Updated on 2024-05-23 GMT+08:00

Unconditional Auto Restart

Context

Unexpected situations during training can lead to failures and delays in restarting the job, resulting in longer training periods. To avoid these issues, use unconditional auto restart. Unconditional auto restart means that the system will automatically restart a failed training job, regardless of the cause. This feature can improve the success rate of training and increase job stability. To prevent invalid restarts, it supports a maximum of three consecutive unconditional restarts.

To avoid losing training progress and make full use of compute power, ensure that your code logic supports resumable training before enabling this function. For details, see Resumable Training and Incremental Training.

If auto restart is triggered during training, the system records the restart information. You can check the fault recovery details on the training job details page. For details, see Viewing Fault Recovery Details.

Enabling Unconditional Auto Restart

You can enable unconditional auto restart either on the console or through an API.

  • Using the console

    On the Create Training Job page, enable Auto Restart and select Unconditional auto restart. If Unconditional auto restart is enabled, the training job will be restarted unconditionally once the system detects a training exception. If you enable auto restart but do not select Unconditional auto restart, the training job will only be automatically restarted if it encounters environmental issues. In case of any other problems, the status of the training job will become Failed.

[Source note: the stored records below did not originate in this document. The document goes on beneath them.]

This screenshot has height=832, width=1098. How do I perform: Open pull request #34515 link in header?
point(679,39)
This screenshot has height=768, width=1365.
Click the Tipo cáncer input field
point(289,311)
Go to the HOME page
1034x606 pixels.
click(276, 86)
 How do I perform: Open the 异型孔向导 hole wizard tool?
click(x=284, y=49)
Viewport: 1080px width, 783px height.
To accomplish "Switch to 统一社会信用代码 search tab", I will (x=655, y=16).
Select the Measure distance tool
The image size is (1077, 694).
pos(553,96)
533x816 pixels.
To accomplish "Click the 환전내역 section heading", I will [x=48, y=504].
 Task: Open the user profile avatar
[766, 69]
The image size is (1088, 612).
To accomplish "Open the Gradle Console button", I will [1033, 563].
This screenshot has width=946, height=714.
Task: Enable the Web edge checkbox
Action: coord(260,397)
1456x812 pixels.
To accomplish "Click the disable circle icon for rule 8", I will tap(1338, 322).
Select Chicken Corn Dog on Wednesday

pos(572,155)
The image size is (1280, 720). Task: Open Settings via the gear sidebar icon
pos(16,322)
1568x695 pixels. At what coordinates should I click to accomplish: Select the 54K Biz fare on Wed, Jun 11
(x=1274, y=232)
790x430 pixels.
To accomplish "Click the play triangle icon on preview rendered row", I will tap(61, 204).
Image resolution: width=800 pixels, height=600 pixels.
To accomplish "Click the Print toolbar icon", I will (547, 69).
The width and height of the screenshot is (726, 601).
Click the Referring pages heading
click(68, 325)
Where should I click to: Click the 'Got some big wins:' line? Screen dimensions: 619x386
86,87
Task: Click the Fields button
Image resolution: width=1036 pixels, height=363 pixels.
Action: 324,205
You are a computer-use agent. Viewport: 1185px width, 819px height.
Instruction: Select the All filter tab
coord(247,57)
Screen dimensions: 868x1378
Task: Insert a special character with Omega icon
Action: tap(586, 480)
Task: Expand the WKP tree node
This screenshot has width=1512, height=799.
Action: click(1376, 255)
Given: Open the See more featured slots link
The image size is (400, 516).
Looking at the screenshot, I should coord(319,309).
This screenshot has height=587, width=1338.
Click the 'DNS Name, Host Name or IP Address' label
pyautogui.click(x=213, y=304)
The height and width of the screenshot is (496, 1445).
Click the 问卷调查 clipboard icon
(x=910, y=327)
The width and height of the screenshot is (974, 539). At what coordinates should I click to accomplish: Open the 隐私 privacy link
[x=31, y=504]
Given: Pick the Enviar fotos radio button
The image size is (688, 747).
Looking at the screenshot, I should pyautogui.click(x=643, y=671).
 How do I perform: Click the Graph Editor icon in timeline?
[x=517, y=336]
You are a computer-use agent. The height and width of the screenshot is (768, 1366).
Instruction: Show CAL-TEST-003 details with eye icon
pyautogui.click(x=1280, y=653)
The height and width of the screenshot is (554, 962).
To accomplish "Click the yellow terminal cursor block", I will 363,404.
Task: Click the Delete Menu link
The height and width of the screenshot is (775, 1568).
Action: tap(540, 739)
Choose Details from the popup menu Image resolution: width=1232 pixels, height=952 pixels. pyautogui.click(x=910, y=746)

    Figure 1 Enabling unconditional auto restart
  • Using an API

    When creating a training job through an API, input the fault-tolerance/job-retry-num and fault-tolerance/job-unconditional-retry fields in annotations of the metadata field. To enable auto restart, set fault-tolerance/job-retry-num to a value ranging from 1 to 128. To enable unconditional auto restart, set fault-tolerance/job-unconditional-retry to true.

    {
        "kind": "job",
        "metadata": {
            "annotations": {
                "fault-tolerance/job-retry-num": "8",
                "fault-tolerance/job-unconditional-retry": "true"
            }
        }
    }